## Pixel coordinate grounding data
_ _ _ _ _ _ _
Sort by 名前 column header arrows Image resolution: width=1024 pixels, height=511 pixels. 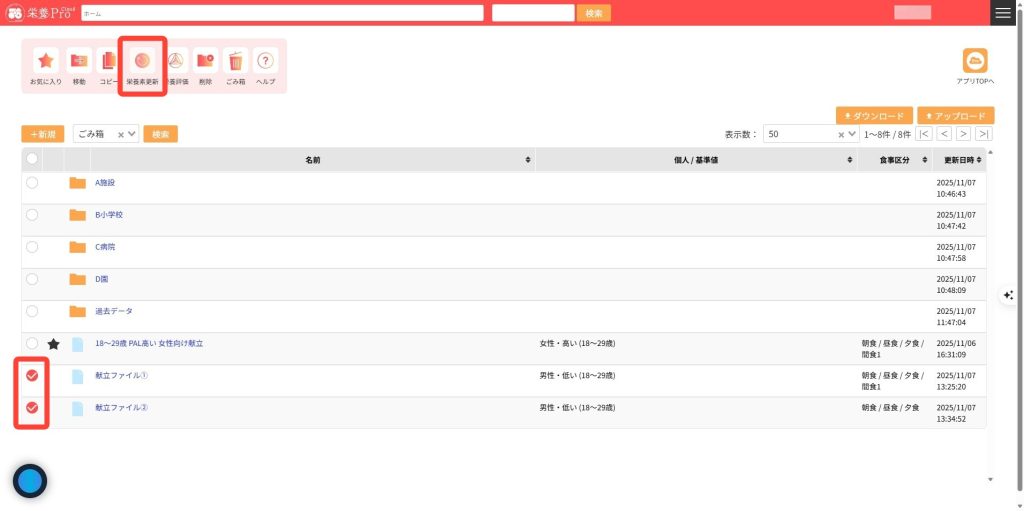(x=528, y=160)
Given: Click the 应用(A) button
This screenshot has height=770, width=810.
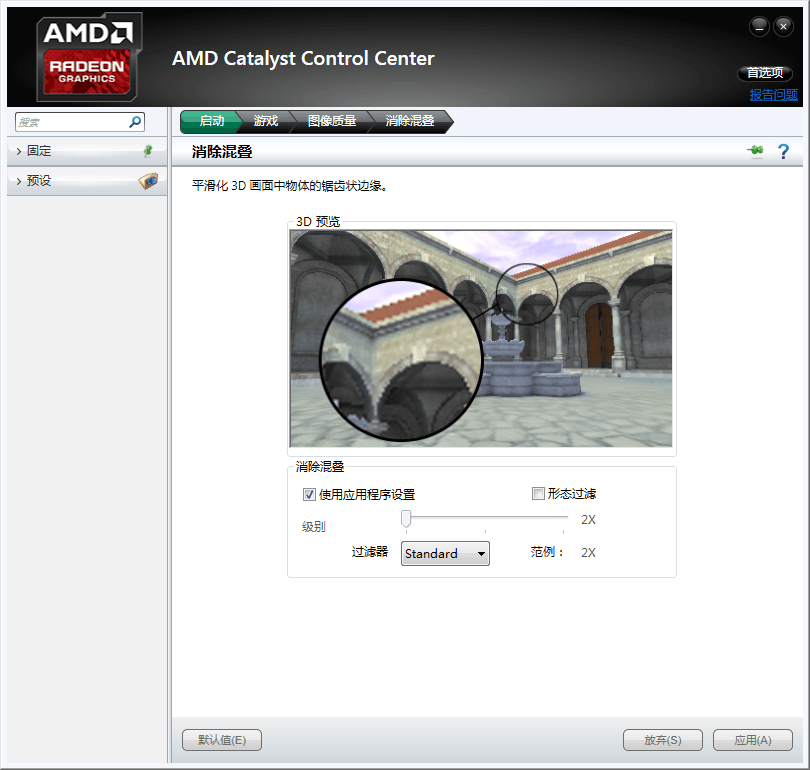Looking at the screenshot, I should [x=752, y=740].
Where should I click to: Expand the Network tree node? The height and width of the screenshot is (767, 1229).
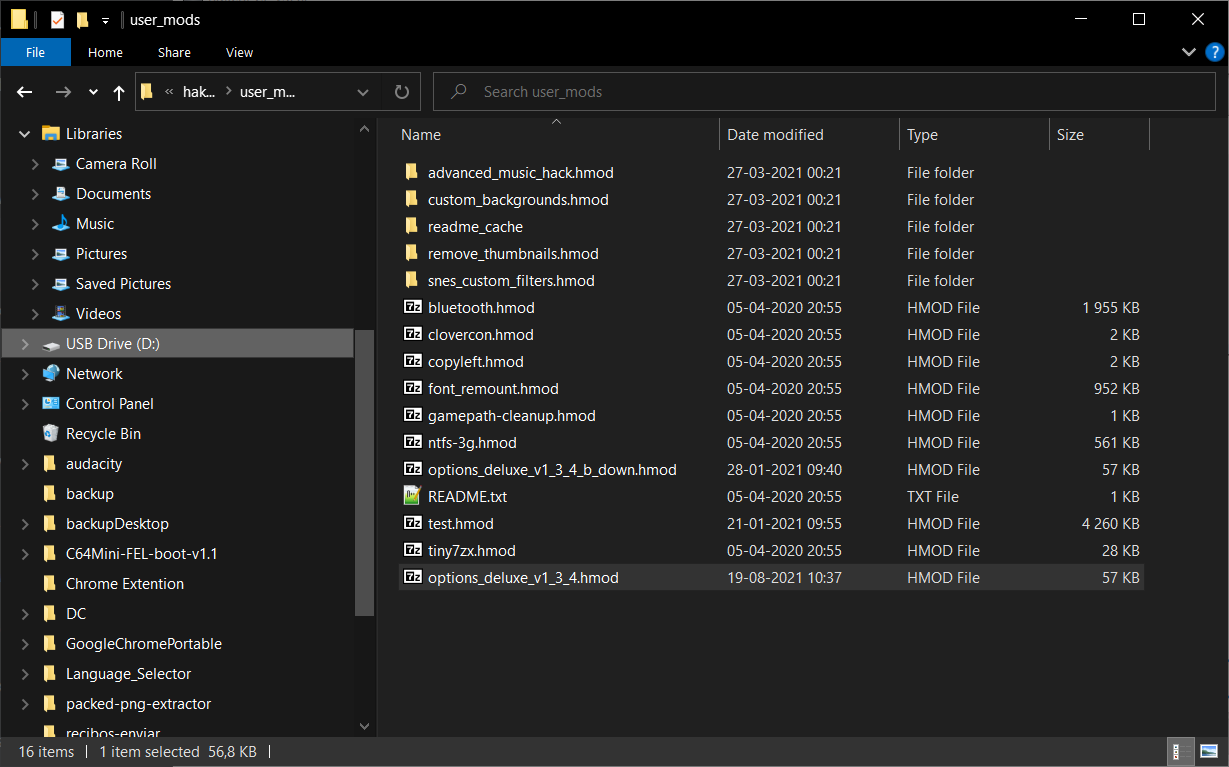25,374
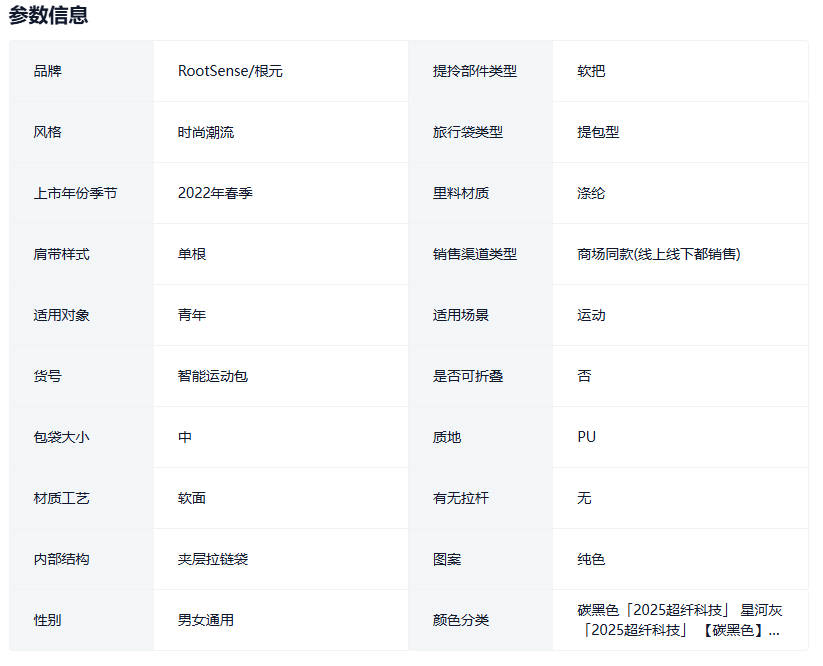Click the 智能运动包 item number value
Viewport: 823px width, 666px height.
coord(213,376)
_ _ _ _ _ _ _
## Activity
All lines from the one holding "Where should I" through the last line of the entries, and nothing else, are to be output exactly; leave out the pictures.

## Output for this task
Where should I click to: Expand the Network tree node? The height and width of the screenshot is (767, 1229).
25,374
Click the 智能运动包 item number value
Viewport: 823px width, 666px height.
coord(213,376)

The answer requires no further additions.